In a child such as this, the motivation to achieve has turned inwards and has become a motivation to succeed in a complex matrix of social deception.

The quotations which began this paper express the concerns of leading educators in the United States and Australia that schools are abrogating their responsibilities towards the intellectual and academic welfare of their students in favor of an increasingly dominant role in the socialization of children. Yet the lack of awareness and interest, even among educators of the gifted, in the social and emotional needs of this already disadvantaged group of children, suggests that the gifted are still seen as students who will achieve academic and social success on the strength of their intellective gifts alone.

To the contrary, the gifted must be one of the few remaining groups in our society who are compelled, by the constraints of the educative and social system within which they operate, to choose which of two basic psychosocial needs should be fulfilled. Often neither need is satisfied. Research reports over the last thirty years on the number of intellectually gifted students who drop out of high school (Van Dyke and Hoyt, 1958; French, 1969; Marland, 1972) should have alerted us to the fact that a significant proportion of our most gifted youth are experiencing neither the euphoria of achievement nor the supportive warmth of intimacy in the present school climate. Is it any wonder that they leave, to seek it elsewhere?

In both the United States and Australia enlightened school systems are beginning to experiment with various student groupings to assist the gifted to establish peer relationships with other children who share their abilities and interests. In the United States, special schools for the gifted such as the Hunter Elementary School and the Julliard School of Music in New York have long provided opportunities for highly gifted students to work and socialize together with other children of exceptional potential. In Australia structured opportunities for peer interaction are much more limited, but a number of fine programs such as the acceleration program at University High School, Melbourne, and the full time self-contained gifted classes in Northern Territory do exist and flourish, despite active opposition from politicians and the militant teachers’ industrial unions. To answer and defuse hostility and opposition, we need much more empirical research on the effects of peer grouping on the social and emotional development of the gifted in homogeneously grouped and ungrouped settings. But first, educators and psychologists working in gifted education have to be convinced of the desirability of such research.

In a comprehensive review of research on the psychosocial development of the intellectually gifted, Janos and Robinson (1985) indicate that research findings regarding favorable personal and social adjustment emanate from studies of moderately rather than extremely gifted children.
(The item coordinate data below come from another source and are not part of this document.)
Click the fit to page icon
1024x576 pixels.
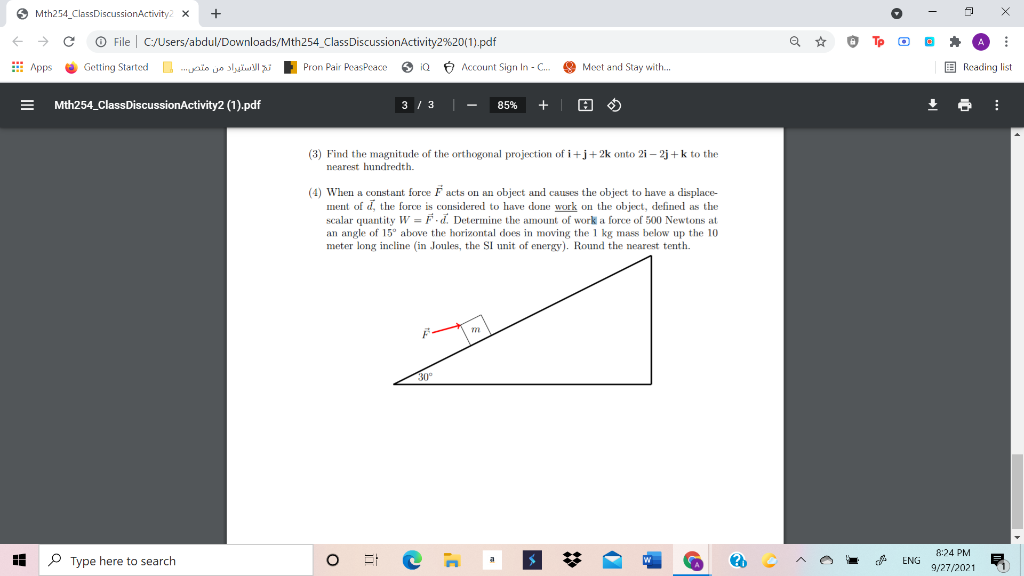(x=586, y=104)
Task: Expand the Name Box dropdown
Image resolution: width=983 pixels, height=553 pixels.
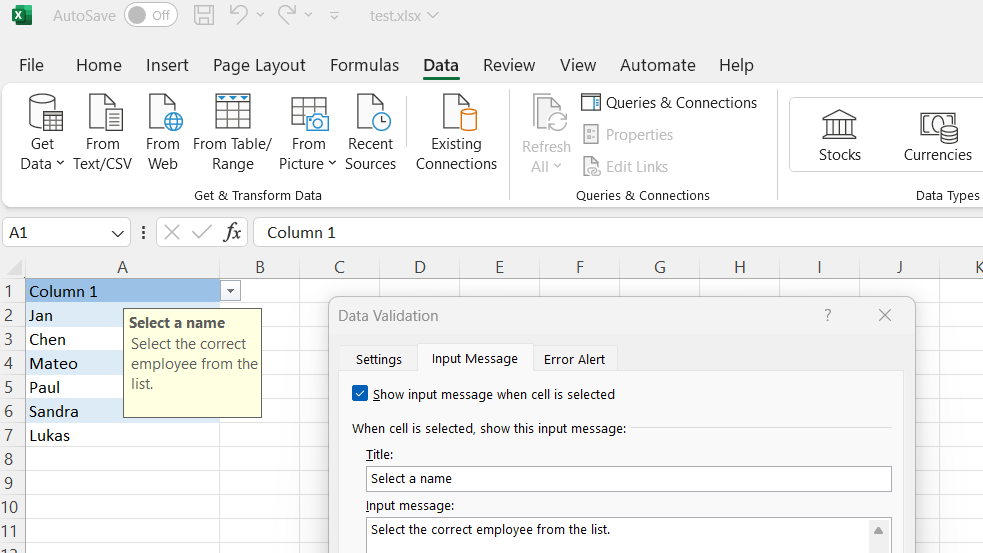Action: coord(119,233)
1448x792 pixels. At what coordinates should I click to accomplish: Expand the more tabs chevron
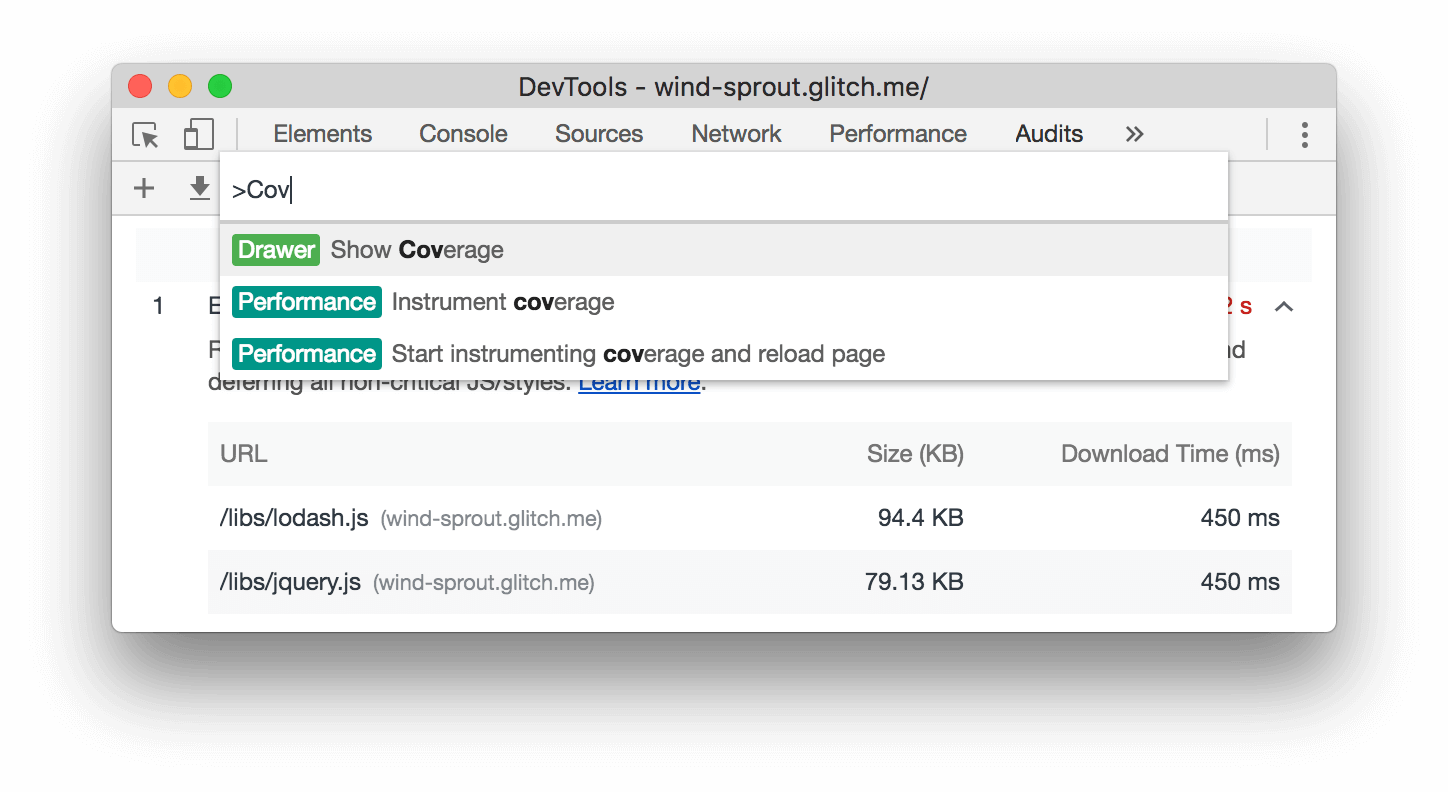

Janos and Robinson claim that although the special problems of the extremely gifted demand urgent investigation, “the research devoted to exploring them pales in comparison with that devoted to virtually any other maladaptive set of behaviors.”

Let us close with the words of James, aged 12, on completing the probationary period which the South Australian Association for Gifted and Talented Children (SAACTC) requires students to undertake before final acceptance into its student programs. James, who is highly gifted but a chronic underachiever at school, had attended a series of Math and Science classes pitched at the 15 – 16 year old level, and had performed exceptionally. One of the SAACTC Committee asked him whether he would like to continue attending the classes.

James was visibly moved. “Saturday Club is the best thing that’s ever happened to me,” he said. “The kids are so friendly. Nobody here thinks I’m dumb and weird.”

Then he added, “You know, when I’m here I don’t think I’m dumb and weird either.”